**AVAILABLE DATA**:
Begin
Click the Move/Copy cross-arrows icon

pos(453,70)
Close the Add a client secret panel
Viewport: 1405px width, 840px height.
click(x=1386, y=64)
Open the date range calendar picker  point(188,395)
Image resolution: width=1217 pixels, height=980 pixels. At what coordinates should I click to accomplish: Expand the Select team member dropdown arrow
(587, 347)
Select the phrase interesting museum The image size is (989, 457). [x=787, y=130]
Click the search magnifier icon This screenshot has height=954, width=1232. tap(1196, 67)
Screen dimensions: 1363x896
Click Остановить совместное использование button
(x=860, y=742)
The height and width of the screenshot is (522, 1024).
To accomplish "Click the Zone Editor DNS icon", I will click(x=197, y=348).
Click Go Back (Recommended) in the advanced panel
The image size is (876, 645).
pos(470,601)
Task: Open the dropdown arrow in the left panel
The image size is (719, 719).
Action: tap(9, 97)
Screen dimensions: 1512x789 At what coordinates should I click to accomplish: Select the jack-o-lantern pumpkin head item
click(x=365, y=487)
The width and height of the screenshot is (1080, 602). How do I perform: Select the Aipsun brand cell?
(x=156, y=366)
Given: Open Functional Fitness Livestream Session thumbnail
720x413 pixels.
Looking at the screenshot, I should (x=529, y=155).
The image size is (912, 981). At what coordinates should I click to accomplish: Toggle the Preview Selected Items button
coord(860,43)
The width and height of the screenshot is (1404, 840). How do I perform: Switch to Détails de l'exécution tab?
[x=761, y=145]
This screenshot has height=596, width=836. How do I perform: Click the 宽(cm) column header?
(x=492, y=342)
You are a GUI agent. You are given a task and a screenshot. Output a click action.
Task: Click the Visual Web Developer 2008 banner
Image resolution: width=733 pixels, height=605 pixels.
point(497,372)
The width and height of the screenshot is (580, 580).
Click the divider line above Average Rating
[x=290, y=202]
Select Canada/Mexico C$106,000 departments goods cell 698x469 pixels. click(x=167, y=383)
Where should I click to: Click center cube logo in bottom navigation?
End
**THE REQUEST**: Pull out each line of the records above that contains the word "size", and copy those lines in order.

**PROBLEM SOLUTION**:
Select the phrase interesting museum The image size is (989, 457). [x=787, y=130]
The image size is (876, 645).
The image size is (719, 719).
The image size is (912, 981). At what coordinates should I click to accomplish: Toggle the Preview Selected Items button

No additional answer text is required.